A Florida charter school network is gearing up to drop roughly $60 million on San Antonio, with plans for two new campuses, including a two-story kindergarten-through-eighth-grade school on the city’s South Side. If it all comes together, it would be one of the largest charter-led campus investments in the city, landing at a time when neighborhood districts are already wrestling with shifting enrollment and what to do with their existing buildings.
According to state filings and reporting by the San Antonio Business Journal, Mater Academy's expansion is listed under the name “Mater del Lago” and pegs the price tag for two San Antonio campuses at about $60 million. Those same filings show a two-story K-8 design for the South Side site but, so far, do not include completed land purchases or building permits.

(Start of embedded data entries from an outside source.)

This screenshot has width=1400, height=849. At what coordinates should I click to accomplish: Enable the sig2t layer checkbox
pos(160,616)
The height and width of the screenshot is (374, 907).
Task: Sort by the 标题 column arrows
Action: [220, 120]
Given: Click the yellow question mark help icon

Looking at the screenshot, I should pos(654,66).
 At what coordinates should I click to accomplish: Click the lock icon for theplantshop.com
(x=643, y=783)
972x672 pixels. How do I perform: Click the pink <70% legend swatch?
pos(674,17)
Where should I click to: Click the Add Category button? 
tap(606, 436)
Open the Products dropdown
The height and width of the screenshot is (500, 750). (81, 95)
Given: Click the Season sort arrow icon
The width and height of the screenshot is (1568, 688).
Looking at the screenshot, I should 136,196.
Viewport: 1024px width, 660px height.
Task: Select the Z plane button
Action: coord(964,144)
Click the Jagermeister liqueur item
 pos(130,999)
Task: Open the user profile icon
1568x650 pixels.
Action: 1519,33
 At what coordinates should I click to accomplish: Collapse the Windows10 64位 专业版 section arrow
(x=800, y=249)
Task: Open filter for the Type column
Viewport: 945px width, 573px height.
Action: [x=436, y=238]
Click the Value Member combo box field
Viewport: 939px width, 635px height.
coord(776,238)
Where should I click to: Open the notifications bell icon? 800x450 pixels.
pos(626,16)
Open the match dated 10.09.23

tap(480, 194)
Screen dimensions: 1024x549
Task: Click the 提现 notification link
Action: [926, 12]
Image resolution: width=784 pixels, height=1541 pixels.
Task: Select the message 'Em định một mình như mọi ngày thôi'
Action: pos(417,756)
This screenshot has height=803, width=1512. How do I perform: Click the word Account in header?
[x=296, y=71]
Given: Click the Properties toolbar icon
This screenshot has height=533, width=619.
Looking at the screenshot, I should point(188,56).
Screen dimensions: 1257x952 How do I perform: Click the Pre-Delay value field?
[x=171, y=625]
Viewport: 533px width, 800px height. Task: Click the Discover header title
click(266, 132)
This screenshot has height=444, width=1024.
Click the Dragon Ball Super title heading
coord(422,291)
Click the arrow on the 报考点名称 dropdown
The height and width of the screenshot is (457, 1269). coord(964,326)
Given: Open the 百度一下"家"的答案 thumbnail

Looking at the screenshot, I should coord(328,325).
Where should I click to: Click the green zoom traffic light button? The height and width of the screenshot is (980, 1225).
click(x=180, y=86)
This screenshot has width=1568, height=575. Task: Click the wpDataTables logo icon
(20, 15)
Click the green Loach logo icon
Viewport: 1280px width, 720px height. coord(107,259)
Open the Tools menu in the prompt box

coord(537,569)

The plan moved forward through the Texas Education Agency’s High-Performing Entity pathway, a faster track that allows an out-of-state charter operator with a record of strong results to bypass standard public interviews. The San Antonio Express-News reported that members of the State Board of Education questioned Mater Academy’s ties to management firms and raised concerns about how a fresh batch of charter seats could ripple through local districts.
Funding Changes Make Larger Projects Possible
State policy shifts are helping clear financial runway for projects this big. The Texas Public Charter Schools Association’s 2025 annual report notes that lawmakers repealed a $60 million cap on charter facilities funding last year, a move that effectively widens how charters can pay for construction or leases. With that cap gone, advocates say charters now have more room to lean on tools such as bonds, facilities allotments and lease support when they roll out multiple campuses at once.
Who Stands To Gain And What Critics Warn
Local stakeholders are already eyeing where the management and construction dollars might land, and what a new wave of charter seats could mean for traditional district budgets. The Express-News reported that Mater Academy San Antonio plans to work with its parent network and related firms for management services, and that the charter application outlines per-student fees and revenue-sharing arrangements. Those details drew scrutiny from some State Board of Education members and advocates who worry about how much public money could flow to affiliated entities.
For now, the South Side project is still largely a blueprint. State filings sketch out the concept but show no finalized land purchases or building permits, and Mater Academy has yet to announce firm construction dates. Whether those architectural renderings turn into a ribbon cutting will depend on city permitting, property deals and the network’s ability to staff up, the San Antonio Business Journal notes.